Robbery Under Arms is a bushranger novel by Thomas Alexander Browne, published under his pseudonym Rolf Boldrewood. It was first published in serialised form by The Sydney Mail between July 1882 and August 1883, then in three volumes in London in 1888. It was abridged into a single volume in 1889 as part of Macmillan's one-volume Colonial Library series and has not been out of print since.
It is considered a classic of Australian colonial literature, along with Marcus Clarke's convict novel For the Term of his Natural Life (1876), and has inspired numerous adaptations in film, television and theatre.
Writing in the first person, the narrator Dick Marston tells the story of his life and loves and his association with the notorious bushranger Captain Starlight, a renegade from a noble English family. Set in the bush and goldfields of Australia in the 1850s, Starlight's gang, with Dick and his brother Jim's help, sets out on a series of escapades that include cattle theft and robbery under arms.

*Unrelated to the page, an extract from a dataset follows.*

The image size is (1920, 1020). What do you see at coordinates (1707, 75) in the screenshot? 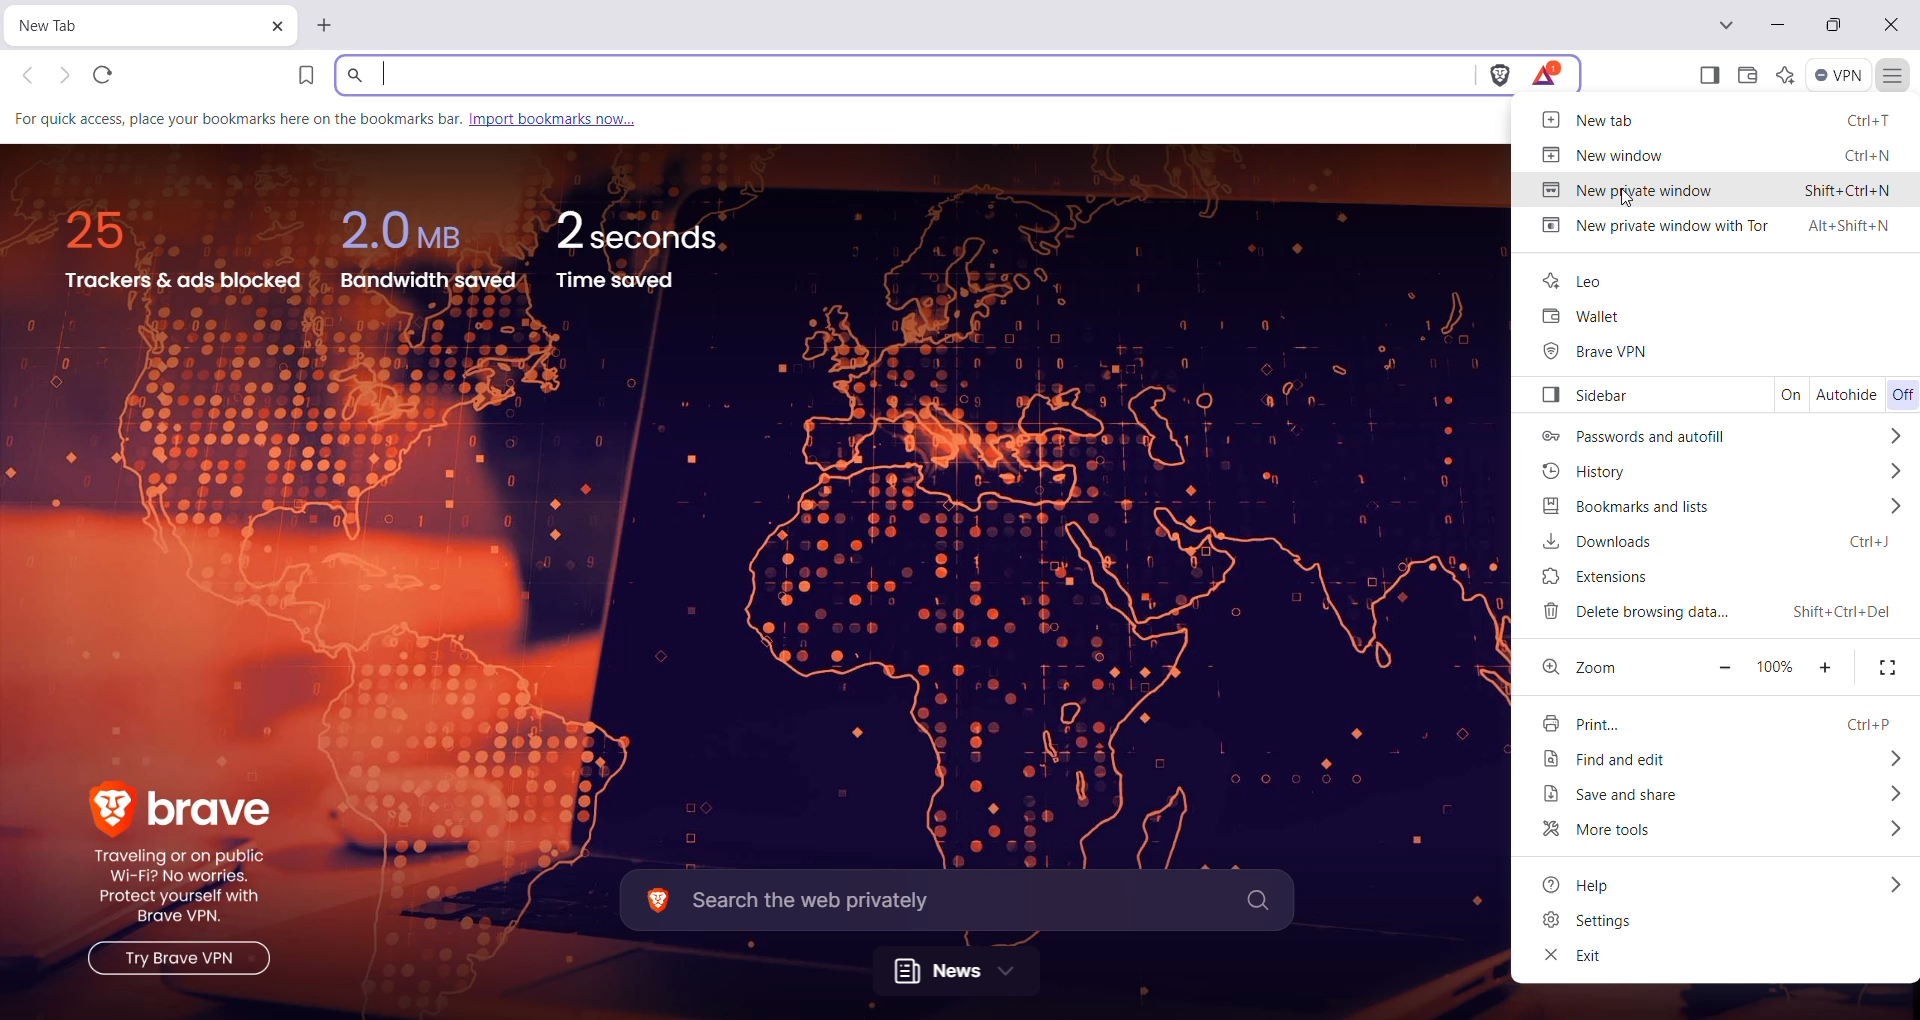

The book begins with Dick sitting in gaol, with just under one month before his scheduled execution for his crimes. He is given writing material, and begins documenting his life's story.
He starts with his childhood, with a father (Ben) who is prone to violence, particularly when he has been drinking; his mother, his sister (Aileen) and brother, Jim. He documents his first exposure to his father's crimes, the theft of a red calf, and the disapproval of this crime by his mother, who says she thought he had given up stealing since the theft which led to his transportation as a convict from England. Dick's first active involvement in crime, comes where the brothers choose to go cattle duffing (stealing), even though an offer of solid, honest work had been made with neighbour and friend, George Storefield. The divergent lives of the brothers to that of George is a recurring theme of the book from this point forward, as they continue to meet up at different points throughout the story's course. This first theft includes their introduction to Captain Starlight, his Aboriginal assistant, Warrigal, and their hideaway, Terrible Hollow.
Further thefts follow, leading up to the brazen theft of 1000 head, driven overland to Adelaide with Starlight. After the success of this adventure, the brothers "lie low" in Melbourne, where they meet the sisters, Kate and Jeanie Morrison. The brothers return to home for Christmas, leading to incarceration and trial of Dick and Starlight. (The magistrate chooses to refer to Starlight only by this nickname, at the Captain's request). Warrigal helps Dick and Starlight escape to Terrible Hollow. The gang later has its first stage holdup.
The brothers then move to the Turon goldfields. Their prosperity through honest, hard work gives them the chance for escape from the country to start a new life overseas. Jim is re-united with Jeanie Morrison and marries her. Dick meets Kate Morrison again, but her tumultuous nature leads her, in an angry mood, to alert the police to their presence, and they narrowly escape capture and return to the safety of Terrible Hollow.